* TASK DETAILS *
Transcribe exactly the lines from the one holding "1456x819 pixels. At" to the end of the data below, including both of those lines and no others.

* AVAILABLE RECORDS *

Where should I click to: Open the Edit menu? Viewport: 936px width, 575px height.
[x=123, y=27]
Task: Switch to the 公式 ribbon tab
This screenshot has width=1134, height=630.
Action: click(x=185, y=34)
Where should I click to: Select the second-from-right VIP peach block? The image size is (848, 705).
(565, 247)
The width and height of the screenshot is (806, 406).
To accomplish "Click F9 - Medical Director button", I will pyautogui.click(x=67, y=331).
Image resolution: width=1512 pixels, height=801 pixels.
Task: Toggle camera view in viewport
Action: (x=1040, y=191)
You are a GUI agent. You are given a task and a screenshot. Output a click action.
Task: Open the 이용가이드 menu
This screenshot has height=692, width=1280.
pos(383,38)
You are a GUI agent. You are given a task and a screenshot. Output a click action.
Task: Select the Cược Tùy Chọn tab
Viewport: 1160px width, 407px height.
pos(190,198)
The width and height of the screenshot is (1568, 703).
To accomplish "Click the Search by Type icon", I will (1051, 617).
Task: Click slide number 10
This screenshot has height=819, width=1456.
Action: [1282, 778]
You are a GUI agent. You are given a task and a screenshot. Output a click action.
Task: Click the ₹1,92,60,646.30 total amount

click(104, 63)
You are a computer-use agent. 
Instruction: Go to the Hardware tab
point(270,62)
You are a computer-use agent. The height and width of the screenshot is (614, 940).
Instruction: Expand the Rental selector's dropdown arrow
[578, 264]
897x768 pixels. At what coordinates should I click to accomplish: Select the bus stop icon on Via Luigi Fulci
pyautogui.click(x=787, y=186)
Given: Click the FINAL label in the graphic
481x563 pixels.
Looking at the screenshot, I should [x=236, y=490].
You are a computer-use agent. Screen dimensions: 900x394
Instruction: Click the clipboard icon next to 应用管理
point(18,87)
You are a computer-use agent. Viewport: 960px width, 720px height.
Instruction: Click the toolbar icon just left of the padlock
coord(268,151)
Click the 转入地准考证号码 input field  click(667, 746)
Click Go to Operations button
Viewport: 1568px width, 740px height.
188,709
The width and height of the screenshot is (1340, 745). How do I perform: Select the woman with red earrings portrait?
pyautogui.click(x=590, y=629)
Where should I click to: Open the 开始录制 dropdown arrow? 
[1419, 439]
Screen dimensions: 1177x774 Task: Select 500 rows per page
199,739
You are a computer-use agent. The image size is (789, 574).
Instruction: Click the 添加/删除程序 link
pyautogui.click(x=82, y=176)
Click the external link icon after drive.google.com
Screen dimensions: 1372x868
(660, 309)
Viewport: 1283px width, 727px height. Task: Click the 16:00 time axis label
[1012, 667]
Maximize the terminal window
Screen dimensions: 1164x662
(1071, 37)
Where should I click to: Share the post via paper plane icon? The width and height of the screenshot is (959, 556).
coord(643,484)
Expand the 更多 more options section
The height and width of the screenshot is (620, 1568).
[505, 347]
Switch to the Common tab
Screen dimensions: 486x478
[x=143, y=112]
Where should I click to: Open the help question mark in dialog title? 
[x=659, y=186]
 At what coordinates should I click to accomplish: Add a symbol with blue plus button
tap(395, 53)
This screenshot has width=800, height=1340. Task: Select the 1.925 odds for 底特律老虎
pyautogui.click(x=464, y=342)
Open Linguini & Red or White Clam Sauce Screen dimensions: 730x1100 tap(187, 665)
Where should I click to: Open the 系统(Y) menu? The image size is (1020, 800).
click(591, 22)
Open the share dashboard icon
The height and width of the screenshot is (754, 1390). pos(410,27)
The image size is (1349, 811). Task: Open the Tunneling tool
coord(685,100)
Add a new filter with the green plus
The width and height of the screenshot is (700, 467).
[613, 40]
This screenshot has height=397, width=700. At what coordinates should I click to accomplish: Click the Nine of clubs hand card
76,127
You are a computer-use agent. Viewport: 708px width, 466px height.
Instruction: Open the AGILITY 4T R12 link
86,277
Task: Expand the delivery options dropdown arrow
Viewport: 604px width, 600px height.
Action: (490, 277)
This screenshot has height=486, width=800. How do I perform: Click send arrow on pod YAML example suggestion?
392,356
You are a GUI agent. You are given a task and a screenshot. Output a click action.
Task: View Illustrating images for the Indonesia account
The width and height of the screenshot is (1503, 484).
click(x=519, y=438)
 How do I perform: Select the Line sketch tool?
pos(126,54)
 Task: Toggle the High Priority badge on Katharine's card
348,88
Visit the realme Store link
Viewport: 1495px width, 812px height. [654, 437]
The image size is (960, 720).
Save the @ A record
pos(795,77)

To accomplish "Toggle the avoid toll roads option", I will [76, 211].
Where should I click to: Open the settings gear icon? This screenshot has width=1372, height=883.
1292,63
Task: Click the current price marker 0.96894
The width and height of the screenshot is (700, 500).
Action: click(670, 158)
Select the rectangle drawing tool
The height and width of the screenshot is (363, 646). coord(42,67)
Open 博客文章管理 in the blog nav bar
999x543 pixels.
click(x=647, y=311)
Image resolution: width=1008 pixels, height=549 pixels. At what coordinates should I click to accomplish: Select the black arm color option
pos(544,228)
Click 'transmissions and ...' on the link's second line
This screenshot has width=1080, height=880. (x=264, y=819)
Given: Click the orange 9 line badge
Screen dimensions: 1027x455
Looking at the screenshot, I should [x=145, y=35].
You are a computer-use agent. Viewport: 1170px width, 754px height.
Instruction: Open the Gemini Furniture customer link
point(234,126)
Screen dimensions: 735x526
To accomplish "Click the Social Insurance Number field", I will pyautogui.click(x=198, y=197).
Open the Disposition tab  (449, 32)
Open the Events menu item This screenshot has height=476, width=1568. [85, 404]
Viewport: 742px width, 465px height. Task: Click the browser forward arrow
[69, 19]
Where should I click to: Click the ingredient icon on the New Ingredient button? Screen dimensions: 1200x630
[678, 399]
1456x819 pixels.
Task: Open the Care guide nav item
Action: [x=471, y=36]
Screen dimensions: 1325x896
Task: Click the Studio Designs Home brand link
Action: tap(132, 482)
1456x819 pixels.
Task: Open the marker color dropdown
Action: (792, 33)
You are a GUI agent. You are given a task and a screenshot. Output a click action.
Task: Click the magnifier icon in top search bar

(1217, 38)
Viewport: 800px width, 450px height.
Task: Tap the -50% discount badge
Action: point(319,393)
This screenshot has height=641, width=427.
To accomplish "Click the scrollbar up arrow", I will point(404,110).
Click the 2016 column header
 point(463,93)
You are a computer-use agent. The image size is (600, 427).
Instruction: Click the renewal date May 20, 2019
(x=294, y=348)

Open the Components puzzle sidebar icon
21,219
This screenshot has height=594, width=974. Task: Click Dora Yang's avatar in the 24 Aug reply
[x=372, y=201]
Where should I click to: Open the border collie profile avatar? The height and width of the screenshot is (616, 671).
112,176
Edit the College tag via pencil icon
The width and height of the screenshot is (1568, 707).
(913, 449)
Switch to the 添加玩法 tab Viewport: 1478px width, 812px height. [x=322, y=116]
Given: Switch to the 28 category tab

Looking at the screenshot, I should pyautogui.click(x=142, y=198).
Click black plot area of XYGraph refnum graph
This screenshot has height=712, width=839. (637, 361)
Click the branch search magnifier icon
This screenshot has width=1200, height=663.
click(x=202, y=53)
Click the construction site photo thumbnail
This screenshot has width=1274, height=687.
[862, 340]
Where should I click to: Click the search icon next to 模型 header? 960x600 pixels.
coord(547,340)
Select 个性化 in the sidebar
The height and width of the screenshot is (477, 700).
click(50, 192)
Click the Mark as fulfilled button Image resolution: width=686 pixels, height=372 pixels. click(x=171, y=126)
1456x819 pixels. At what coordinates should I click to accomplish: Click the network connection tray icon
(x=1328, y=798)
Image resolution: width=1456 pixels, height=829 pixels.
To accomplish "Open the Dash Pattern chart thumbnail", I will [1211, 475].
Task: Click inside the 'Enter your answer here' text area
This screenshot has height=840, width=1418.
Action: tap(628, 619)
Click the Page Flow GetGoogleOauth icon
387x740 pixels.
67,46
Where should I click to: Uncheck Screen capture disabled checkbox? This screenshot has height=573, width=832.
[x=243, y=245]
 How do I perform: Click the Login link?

* ANSWER BOX *
1456x819 pixels. At what coordinates should I click to accomplish: Click the network connection tray icon
(x=1328, y=798)
Image resolution: width=1456 pixels, height=829 pixels.
To accomplish "Open the Dash Pattern chart thumbnail", I will [1211, 475].
Task: Click inside the 'Enter your answer here' text area
This screenshot has height=840, width=1418.
Action: tap(628, 619)
Click the Page Flow GetGoogleOauth icon
387x740 pixels.
67,46
Where should I click to: Uncheck Screen capture disabled checkbox? This screenshot has height=573, width=832.
[x=243, y=245]
 How do I perform: Click the Login link?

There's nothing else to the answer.